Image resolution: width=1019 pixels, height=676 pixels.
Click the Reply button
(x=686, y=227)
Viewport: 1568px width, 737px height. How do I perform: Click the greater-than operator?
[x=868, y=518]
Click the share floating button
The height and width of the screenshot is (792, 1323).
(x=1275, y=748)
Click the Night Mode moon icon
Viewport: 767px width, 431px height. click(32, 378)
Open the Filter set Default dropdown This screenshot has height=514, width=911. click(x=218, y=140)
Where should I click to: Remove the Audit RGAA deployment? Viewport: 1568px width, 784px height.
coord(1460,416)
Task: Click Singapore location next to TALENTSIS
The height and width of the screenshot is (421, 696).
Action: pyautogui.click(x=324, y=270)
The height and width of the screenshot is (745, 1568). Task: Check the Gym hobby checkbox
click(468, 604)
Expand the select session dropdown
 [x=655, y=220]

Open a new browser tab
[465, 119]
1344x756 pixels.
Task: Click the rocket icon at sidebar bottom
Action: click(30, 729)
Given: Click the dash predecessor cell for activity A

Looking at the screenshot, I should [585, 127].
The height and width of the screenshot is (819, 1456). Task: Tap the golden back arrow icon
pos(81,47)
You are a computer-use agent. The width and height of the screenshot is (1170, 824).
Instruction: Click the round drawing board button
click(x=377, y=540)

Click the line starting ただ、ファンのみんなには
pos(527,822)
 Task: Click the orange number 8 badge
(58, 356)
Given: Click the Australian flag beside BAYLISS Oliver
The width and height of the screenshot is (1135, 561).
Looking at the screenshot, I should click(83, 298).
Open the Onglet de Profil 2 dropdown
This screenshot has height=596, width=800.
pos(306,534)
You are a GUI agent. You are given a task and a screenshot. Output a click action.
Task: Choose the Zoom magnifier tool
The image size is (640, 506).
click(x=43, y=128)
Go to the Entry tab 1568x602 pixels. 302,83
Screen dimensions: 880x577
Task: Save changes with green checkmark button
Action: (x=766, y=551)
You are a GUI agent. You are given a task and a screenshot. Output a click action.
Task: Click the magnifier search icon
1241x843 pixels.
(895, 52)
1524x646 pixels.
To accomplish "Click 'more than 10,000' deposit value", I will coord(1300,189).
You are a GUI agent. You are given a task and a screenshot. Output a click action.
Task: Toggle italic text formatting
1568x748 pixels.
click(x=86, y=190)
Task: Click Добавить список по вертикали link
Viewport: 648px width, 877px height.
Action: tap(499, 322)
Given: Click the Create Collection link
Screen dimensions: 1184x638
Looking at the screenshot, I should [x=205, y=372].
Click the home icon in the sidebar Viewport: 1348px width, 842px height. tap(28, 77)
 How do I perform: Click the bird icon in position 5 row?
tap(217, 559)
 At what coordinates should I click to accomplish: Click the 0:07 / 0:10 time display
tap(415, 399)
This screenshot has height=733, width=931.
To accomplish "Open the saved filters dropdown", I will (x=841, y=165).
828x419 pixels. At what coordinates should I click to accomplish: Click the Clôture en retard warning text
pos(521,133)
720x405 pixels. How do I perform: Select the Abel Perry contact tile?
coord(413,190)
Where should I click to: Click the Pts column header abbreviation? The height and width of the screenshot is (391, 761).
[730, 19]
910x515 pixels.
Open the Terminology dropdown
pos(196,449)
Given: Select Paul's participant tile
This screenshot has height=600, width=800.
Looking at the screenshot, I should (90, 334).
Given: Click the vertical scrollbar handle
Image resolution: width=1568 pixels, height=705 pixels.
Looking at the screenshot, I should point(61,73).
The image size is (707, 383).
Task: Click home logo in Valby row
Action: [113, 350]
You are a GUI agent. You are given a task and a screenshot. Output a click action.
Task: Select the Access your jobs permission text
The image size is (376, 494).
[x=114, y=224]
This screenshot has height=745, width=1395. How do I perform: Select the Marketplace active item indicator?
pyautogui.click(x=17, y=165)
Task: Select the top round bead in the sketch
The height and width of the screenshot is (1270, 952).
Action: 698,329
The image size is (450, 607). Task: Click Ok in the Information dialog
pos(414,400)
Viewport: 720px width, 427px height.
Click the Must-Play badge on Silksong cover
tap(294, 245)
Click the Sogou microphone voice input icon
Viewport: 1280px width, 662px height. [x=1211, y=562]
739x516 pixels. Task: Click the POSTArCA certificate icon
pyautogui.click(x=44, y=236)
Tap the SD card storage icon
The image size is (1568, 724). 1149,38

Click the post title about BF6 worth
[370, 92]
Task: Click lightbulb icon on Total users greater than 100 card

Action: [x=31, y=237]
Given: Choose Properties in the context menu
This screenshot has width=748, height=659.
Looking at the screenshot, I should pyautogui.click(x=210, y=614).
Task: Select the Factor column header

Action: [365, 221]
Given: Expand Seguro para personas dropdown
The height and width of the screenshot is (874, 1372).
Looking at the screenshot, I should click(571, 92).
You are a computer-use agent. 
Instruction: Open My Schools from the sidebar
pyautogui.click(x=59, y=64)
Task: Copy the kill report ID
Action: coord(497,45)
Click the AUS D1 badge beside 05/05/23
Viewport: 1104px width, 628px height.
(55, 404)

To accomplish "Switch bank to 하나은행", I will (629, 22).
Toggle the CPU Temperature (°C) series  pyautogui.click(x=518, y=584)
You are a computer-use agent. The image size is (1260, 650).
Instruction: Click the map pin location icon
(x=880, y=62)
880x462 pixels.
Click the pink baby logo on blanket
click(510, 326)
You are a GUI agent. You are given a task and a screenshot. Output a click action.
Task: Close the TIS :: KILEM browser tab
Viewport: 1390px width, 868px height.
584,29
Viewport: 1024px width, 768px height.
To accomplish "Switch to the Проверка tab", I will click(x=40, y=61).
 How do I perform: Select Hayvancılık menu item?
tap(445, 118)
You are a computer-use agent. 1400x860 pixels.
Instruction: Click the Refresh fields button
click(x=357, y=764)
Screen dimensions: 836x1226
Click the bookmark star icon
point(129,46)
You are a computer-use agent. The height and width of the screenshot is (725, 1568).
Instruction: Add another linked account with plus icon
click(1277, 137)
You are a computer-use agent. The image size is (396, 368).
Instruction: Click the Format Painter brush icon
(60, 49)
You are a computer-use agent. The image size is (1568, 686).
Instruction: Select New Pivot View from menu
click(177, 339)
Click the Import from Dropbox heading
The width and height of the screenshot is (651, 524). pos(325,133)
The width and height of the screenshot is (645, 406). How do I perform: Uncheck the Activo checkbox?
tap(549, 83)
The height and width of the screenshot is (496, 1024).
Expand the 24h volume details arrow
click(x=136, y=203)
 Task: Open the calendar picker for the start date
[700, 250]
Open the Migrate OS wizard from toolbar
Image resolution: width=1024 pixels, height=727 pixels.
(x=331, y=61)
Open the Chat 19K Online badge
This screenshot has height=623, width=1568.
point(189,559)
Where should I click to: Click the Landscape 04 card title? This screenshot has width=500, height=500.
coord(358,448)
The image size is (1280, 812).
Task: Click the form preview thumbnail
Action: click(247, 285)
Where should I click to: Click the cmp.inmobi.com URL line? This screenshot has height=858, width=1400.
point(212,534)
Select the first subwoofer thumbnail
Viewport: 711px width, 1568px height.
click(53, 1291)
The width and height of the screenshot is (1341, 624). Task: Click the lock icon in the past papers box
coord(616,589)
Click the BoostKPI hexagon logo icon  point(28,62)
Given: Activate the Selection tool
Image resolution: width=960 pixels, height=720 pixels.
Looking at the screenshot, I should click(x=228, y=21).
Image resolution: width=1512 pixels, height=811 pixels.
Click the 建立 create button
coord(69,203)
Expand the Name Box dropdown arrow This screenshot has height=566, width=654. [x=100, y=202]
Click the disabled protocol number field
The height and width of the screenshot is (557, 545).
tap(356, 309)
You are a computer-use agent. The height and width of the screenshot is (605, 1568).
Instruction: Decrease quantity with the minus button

• ABOUT THIS TASK
Could you reproduce, exactly, every line above from the line with "Given: Click the Create Collection link" to the line with "Click the home", and no other line? Both ends count.

• OUTPUT
Given: Click the Create Collection link
Screen dimensions: 1184x638
Looking at the screenshot, I should [x=205, y=372].
Click the home icon in the sidebar Viewport: 1348px width, 842px height. tap(28, 77)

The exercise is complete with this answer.